The other aspect I want to look at here is whether a field has a strong basic theoretical foundation. The idea here is that some fields, like say physics, have a strong set of basic theories whose predictions have been consistently validated over time. Other fields, like medicine, lack even the most rudimentary theories that can be used to make basic predictions. Granted, the distinction between fields with or without “basic theory” is a bit arbitrary on my part, but I think it’s fair to say that different fields of study fall on a spectrum in terms of how much basic theory they can rely on.

Given the theoretical nature of different fields and the primary mode of investigation, we can develop the following crude 2x2 table, in which I’ve inserted some representative fields of study.

My primary contention here is

The replication crisis in science is concentrated in areas where (1) there is a tradition of controlled experimentation and (2) there is relatively little basic theory underpinning the field.

Further, in general, I don’t believe that there’s anything wrong with the people tirelessly working in the upper right box. At least, I don’t think there’s anything more wrong with them compared to the good people working in the other three boxes.

In case anyone is wondering where the state of clinical science is relative to, say, particle physics with respect to basic theory, I only point you to the web site for the National Center for Complementary and Integrative Health. This is essentially a government agency with a budget of $124 million dedicated to advancing pseudoscience. This is the state of “basic theory” in clinical medicine.

The Bottom Line

The people working in the upper right box have an uphill battle for at least two reasons

The lack of strong basic theory makes it more difficult to guide investigation, leading to wider ranging efforts that may be less likely to replicate.
The tradition of controlled experimentation places high expectations that research produced here is “valid”. I mean, hey, they’re using the gold standard of evidence, right?

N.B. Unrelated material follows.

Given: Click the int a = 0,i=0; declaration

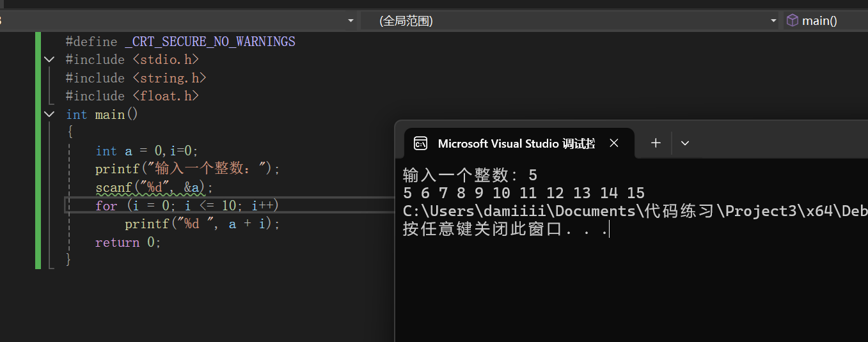Looking at the screenshot, I should tap(147, 151).
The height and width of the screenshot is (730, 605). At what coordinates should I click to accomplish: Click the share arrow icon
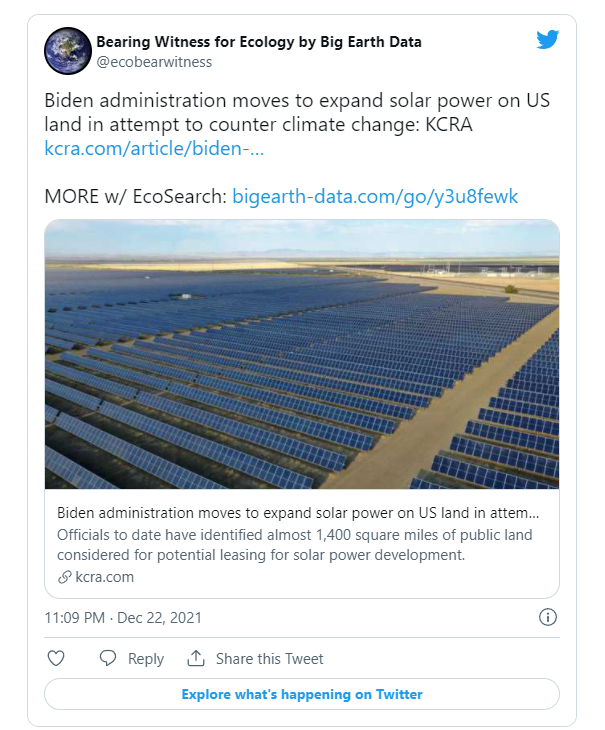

The confluence of these two factors leads to a much greater disappointment when findings from these fields do not replicate. This leads me to believe that the replication crisis in science is largely attributable to a mismatch in our expectations of how often findings should replicate and how difficult it is to actually discover true findings in certain fields. Further, the reliance of controlled experiements in certain fields has lulled us into believing that we can place tremendous weight on a small number of studies. Ultimately, when someone asks, “Why haven’t we cured cancer yet?” the answer is “Because it’s hard”.

The Silver Lining

It’s important to remember that, as my colleague Rafa Irizarry pointed out, findings from many of the fields in the upper right box, especially clinical medicine, can have tremendous positive impacts on our lives when they do work out. Rafa says

…I argue that the rate of discoveries is higher in biomedical research than in physics. But, to achieve this higher true positive rate, biomedical research has to tolerate a higher false positive rate.

It is certainly possible to reduce the rate of false positives—one way would be to do no experiments at all! But is that what we want? Would that most benefit us as a society?

The Takeaway

What to do? Here are a few thoughts:

We need to stop thinking that any single study is definitive or confirmatory, no matter if it was a controlled experiment or not. Science is always a cumulative business, and the value of a given study should be understood in the context of what came before it.
We have to recognize that some areas are more difficult to study and are less mature than other areas because of the lack of basic theory to guide us.
We need to think about what the tradeoffs are for discovering many things that may not pan out relative to discovering only a few things. What are we willing to accept in a given field? This is a discussion that I’ve not seen much of.
As Rafa pointed out in his article, we can definitely focus on things that make science better for everyone (better methods, rigorous designs, etc.).